* **Task goal**:
Where the line with "HOW TO CANCEL (607, 148)" appears below, start writing out lines exactly, and finish with the line with "Managed Availability (1562, 1487)", which is included; write out nothing else.

* **Task material**:

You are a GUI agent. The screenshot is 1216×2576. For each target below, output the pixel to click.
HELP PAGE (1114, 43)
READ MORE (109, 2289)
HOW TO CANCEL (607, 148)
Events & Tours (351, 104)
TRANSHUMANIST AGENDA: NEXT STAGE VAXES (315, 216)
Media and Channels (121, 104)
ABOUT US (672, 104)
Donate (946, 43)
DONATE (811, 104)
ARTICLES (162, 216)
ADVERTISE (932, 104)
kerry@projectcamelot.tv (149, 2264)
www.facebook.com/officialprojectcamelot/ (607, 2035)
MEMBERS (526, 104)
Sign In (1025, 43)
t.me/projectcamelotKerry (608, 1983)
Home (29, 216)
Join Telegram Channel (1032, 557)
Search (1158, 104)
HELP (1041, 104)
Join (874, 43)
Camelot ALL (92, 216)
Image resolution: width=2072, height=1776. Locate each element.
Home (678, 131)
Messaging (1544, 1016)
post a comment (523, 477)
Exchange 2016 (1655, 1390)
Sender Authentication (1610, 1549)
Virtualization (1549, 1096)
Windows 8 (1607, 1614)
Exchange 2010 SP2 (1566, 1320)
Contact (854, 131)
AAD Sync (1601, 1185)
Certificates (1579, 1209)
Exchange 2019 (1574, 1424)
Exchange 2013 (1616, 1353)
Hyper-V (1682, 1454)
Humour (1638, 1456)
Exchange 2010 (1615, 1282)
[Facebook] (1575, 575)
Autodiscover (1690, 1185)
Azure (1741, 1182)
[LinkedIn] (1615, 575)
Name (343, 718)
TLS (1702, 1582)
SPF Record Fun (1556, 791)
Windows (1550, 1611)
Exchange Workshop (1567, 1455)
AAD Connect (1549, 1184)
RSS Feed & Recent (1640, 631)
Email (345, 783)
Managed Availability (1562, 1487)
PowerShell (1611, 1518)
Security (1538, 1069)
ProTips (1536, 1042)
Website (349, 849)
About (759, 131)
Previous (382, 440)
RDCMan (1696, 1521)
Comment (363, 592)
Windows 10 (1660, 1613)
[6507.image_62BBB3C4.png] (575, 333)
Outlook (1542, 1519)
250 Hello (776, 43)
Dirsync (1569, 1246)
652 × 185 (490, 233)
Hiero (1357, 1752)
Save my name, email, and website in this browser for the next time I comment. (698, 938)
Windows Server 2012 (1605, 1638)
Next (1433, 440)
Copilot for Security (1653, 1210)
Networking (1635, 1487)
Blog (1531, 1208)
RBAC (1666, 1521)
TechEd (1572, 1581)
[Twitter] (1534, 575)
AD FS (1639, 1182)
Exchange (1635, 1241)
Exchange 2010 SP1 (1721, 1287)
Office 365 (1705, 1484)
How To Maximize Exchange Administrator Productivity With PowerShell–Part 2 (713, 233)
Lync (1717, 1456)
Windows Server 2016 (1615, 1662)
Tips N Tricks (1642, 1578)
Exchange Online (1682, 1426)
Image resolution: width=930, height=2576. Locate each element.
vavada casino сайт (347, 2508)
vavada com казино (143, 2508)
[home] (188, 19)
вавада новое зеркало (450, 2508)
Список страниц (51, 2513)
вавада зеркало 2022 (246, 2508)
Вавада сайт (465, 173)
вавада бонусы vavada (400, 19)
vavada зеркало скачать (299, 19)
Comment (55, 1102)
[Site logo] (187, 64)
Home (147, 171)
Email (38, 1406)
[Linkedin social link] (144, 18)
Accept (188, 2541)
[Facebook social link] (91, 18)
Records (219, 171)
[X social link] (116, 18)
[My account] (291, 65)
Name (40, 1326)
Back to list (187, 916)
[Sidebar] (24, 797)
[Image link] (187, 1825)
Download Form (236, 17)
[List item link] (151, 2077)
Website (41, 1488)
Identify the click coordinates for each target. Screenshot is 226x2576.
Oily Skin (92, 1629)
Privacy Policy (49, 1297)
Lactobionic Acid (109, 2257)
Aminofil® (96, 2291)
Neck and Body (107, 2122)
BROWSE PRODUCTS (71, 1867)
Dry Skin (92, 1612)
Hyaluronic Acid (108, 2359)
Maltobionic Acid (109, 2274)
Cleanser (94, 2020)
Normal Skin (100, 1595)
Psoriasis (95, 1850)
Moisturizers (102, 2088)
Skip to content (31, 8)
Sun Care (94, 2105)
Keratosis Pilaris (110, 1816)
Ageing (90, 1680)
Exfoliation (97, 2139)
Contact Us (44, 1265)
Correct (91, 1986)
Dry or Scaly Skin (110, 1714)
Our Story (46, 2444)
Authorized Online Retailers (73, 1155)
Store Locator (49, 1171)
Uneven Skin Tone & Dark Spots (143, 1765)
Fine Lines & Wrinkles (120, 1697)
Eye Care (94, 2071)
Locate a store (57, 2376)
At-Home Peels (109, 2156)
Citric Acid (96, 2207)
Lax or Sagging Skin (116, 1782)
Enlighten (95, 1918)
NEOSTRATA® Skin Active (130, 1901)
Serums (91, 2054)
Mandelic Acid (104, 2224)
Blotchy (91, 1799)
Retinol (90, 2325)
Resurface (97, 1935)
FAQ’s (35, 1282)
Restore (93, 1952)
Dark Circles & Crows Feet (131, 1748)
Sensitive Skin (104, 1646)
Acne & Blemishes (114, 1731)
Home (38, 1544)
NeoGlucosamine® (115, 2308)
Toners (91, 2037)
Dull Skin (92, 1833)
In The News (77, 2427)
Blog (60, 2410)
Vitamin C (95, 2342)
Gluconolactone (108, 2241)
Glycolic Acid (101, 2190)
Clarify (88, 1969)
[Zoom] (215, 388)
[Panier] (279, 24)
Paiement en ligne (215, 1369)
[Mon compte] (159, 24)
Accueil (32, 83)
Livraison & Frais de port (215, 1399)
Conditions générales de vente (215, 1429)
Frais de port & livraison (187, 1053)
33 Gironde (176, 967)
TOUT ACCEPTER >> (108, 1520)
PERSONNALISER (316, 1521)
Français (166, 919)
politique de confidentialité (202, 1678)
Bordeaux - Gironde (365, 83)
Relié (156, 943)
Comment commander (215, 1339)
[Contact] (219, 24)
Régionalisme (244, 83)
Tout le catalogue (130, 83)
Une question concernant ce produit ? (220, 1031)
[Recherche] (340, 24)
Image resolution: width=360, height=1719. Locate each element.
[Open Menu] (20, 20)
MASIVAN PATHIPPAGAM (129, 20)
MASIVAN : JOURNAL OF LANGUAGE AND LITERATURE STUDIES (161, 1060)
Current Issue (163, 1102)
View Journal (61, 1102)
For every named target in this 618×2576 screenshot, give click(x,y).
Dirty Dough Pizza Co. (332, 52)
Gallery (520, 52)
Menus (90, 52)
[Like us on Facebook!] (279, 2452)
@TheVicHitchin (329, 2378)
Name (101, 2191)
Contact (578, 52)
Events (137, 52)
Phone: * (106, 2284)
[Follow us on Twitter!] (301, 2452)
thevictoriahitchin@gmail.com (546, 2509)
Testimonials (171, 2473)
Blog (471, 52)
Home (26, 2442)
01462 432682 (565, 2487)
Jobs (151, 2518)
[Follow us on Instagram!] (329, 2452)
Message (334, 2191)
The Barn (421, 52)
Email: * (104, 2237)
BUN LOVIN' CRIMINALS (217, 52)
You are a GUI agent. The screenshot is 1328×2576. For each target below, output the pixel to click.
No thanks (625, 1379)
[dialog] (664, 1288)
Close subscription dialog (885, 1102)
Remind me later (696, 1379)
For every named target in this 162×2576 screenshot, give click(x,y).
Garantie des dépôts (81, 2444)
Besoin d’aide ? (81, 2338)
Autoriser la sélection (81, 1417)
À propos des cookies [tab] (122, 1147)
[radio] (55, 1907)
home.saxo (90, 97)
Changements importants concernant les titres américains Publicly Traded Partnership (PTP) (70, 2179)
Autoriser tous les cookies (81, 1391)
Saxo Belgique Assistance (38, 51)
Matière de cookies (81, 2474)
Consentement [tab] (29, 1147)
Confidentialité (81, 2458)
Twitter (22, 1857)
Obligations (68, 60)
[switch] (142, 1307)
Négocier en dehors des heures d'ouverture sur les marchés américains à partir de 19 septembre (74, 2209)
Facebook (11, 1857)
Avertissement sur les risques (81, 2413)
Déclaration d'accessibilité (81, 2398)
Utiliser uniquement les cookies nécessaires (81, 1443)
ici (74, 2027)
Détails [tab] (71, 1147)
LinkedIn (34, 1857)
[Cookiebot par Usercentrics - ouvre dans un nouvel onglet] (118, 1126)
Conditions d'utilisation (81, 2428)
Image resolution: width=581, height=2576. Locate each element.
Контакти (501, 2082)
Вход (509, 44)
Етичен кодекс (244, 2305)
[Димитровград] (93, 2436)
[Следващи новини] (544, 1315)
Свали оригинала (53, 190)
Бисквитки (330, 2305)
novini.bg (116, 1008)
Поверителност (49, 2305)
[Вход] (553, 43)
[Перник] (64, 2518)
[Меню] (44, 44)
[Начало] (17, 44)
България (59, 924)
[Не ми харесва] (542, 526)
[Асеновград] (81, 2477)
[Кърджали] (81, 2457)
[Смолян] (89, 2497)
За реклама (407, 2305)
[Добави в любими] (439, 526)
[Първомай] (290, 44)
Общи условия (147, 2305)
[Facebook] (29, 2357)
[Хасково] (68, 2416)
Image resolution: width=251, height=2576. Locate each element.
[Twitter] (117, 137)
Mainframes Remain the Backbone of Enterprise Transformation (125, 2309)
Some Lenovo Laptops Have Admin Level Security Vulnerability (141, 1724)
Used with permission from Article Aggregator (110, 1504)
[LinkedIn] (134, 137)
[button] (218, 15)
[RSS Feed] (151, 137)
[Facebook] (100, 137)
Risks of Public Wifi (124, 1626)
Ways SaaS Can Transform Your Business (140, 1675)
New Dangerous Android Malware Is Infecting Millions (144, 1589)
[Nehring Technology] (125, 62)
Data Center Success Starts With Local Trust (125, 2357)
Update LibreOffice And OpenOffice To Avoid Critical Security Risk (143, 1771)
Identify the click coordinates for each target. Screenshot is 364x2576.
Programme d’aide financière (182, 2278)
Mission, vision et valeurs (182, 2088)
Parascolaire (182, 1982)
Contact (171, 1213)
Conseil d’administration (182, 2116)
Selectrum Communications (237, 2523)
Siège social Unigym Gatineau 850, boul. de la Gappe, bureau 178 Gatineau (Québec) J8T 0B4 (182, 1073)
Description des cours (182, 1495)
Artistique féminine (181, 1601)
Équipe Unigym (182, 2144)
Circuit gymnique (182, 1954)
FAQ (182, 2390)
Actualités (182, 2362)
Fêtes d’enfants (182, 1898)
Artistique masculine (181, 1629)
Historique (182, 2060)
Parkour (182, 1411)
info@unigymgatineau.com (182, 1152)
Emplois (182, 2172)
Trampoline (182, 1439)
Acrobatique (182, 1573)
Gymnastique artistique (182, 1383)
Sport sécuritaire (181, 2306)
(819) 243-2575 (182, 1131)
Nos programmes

* **Finished exercise**:
HOW TO CANCEL (607, 148)
Events & Tours (351, 104)
TRANSHUMANIST AGENDA: NEXT STAGE VAXES (315, 216)
Media and Channels (121, 104)
ABOUT US (672, 104)
Donate (946, 43)
DONATE (811, 104)
ARTICLES (162, 216)
ADVERTISE (932, 104)
kerry@projectcamelot.tv (149, 2264)
www.facebook.com/officialprojectcamelot/ (607, 2035)
MEMBERS (526, 104)
Sign In (1025, 43)
t.me/projectcamelotKerry (608, 1983)
Home (29, 216)
Join Telegram Channel (1032, 557)
Search (1158, 104)
HELP (1041, 104)
Join (874, 43)
Camelot ALL (92, 216)
Image resolution: width=2072, height=1776. Locate each element.
Home (678, 131)
Messaging (1544, 1016)
post a comment (523, 477)
Exchange 2016 (1655, 1390)
Sender Authentication (1610, 1549)
Virtualization (1549, 1096)
Windows 8 (1607, 1614)
Exchange 2010 SP2 (1566, 1320)
Contact (854, 131)
AAD Sync (1601, 1185)
Certificates (1579, 1209)
Exchange 2019 (1574, 1424)
Exchange 2013 (1616, 1353)
Hyper-V (1682, 1454)
Humour (1638, 1456)
Exchange 2010 (1615, 1282)
[Facebook] (1575, 575)
Autodiscover (1690, 1185)
Azure (1741, 1182)
[LinkedIn] (1615, 575)
Name (343, 718)
TLS (1702, 1582)
SPF Record Fun (1556, 791)
Windows (1550, 1611)
Exchange Workshop (1567, 1455)
AAD Connect (1549, 1184)
RSS Feed & Recent (1640, 631)
Email (345, 783)
Managed Availability (1562, 1487)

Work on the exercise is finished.